Combinations work like this:
@Test
void print() {
Combination.of("A", "B", "C")
.forEach(System.out::println);
}This will produce the following output:
[]
[A]
[B]
[C]
[A, B]
[A, C]
[B, C]
[A, B, C]Testing using combinations:
@TestFactory // Try all combinations of cosmic ray interference for the Robot state machine
Stream<DynamicTest> demo() {
return DynamicTest.stream(Combination.<Consumer<FaultTolerantBitSet>>of(
FaultTolerantBitSet::cosmicRayBit3,
FaultTolerantBitSet::cosmicRayBit23,
FaultTolerantBitSet::cosmicRayBit13),
Objects::toString,
operations -> {
final FaultTolerantBitSet bitSet = new FaultTolerantBitSet();
operations.forEach(oper -> oper.accept(bitSet));
assertTrue(bitSet.isValid());
});
}Combinations and Permutations can be combined to create powerful exhaustive test vectors:
@Test
void demo() {
Combination.of("A", "B", "C")
.flatMap(Permutation::of)
.forEach(System.out::println);
}This will produce the following output:
[]
[A]
[B]
[C]
[A, B]
[B, A]
[A, C]
[C, A]
[B, C]
[C, B]
[A, B, C]
[A, C, B]
[B, A, C]
[B, C, A]
[C, A, B]
[C, B, A]Products are equivalent to nested loops but are easier to convert to a Stream of DynamicTest objects:
@Test
void print() {
Product.of(Arrays.asList("A", "B", "C"), Arrays.asList(1, 2, 3))

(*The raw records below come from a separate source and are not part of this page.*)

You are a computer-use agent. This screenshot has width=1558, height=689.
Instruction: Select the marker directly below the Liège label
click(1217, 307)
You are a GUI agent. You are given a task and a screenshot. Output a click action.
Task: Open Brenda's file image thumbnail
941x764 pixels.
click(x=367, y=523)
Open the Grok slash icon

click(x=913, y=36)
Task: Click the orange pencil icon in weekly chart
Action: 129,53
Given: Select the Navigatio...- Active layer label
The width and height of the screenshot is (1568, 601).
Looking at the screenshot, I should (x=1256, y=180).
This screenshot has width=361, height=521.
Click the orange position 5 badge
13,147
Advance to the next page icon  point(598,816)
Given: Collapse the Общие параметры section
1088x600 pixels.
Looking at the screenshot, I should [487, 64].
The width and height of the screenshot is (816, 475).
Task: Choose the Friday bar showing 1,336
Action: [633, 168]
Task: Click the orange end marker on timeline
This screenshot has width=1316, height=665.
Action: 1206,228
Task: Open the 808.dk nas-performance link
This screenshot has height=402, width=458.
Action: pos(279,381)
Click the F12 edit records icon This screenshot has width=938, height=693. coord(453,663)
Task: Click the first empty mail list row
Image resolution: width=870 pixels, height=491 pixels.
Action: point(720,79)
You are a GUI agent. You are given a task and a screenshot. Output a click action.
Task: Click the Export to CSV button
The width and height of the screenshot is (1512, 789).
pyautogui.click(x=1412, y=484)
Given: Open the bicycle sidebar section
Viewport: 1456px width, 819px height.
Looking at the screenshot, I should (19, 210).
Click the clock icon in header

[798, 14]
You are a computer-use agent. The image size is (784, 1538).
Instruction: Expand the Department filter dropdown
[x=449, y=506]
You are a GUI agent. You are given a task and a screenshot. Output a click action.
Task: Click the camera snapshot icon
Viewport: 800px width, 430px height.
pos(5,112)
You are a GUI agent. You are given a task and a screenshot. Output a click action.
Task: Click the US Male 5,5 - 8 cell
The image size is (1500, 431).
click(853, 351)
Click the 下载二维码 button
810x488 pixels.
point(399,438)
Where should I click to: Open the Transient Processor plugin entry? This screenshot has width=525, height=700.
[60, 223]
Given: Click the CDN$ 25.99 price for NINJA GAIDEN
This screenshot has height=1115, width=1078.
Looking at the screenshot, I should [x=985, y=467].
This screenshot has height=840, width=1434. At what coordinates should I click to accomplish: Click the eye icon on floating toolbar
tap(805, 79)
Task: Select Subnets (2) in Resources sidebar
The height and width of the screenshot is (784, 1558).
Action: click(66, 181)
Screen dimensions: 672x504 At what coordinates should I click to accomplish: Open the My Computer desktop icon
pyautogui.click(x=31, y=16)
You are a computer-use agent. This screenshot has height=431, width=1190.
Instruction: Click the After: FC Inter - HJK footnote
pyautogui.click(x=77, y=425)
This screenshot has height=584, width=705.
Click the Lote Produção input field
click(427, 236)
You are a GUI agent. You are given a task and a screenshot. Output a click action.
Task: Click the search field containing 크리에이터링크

.forEach(System.out::println);
}This will produce the following output:
Product2Impl{first=A, second=1}
Product2Impl{first=A, second=2}
Product2Impl{first=A, second=3}
Product2Impl{first=B, second=1}
Product2Impl{first=B, second=2}
Product2Impl{first=B, second=3}
Product2Impl{first=C, second=1}
Product2Impl{first=C, second=2}
Product2Impl{first=C, second=3}Products can use built-in tuples like Product2Impl or we can provide custom constructors to use our own.
Testing using products:
@TestFactory
// Exhaustively tests if various empty collections invariants holds
Stream<DynamicTest> demo() {
// Operations
final List<Collection<Integer>> collections = Arrays.asList(new LinkedList<>(), new ArrayList<>(), new HashSet<>());
// Operations
final Consumer<Collection<Integer>> empty =
c -> assertTrue(c.isEmpty(), c.getClass() + ".empty() was false");
final Consumer<Collection<Integer>> size =
c -> assertEquals(0, c.size(), c.getClass() + ".size() != 0");
final Consumer<Collection<Integer>> streamCount =
c -> assertEquals(0, c.stream().count(), c.getClass() + ".stream().count() != 0");
final List<Consumer<Collection<Integer>>> operations = Arrays.asList(empty, size, streamCount);
// DynamicTests
return DynamicTest.stream(Product.of(collections, operations),
Objects::toString,
tuple -> {
tuple.second().accept(tuple.first());
});
}The framework includes a small set of predefined accumulator suppliers used by the API metrics analysis. They help to group metric counts in common ways.
-
perMethod()groups by the full method signature so that overloaded methods are reported separately. -
perClassAndMetric()groups first by class and then by metric, giving a table of metric totals for each class. -
PER_METRICprovides totals for each metric across all classes. -
PER_CLASStotals all metrics for each class without distinction. -
PER_PACKAGEreports a single total for each package. -
PER_METHOD_REFERENCEgroups by method name only, ignoring parameter types, so all overloads are counted as one.
The convenience factories in Accumulator expose the first two suppliers for general use.
The others are mainly for internal analyses but may be reused when custom behaviour is needed.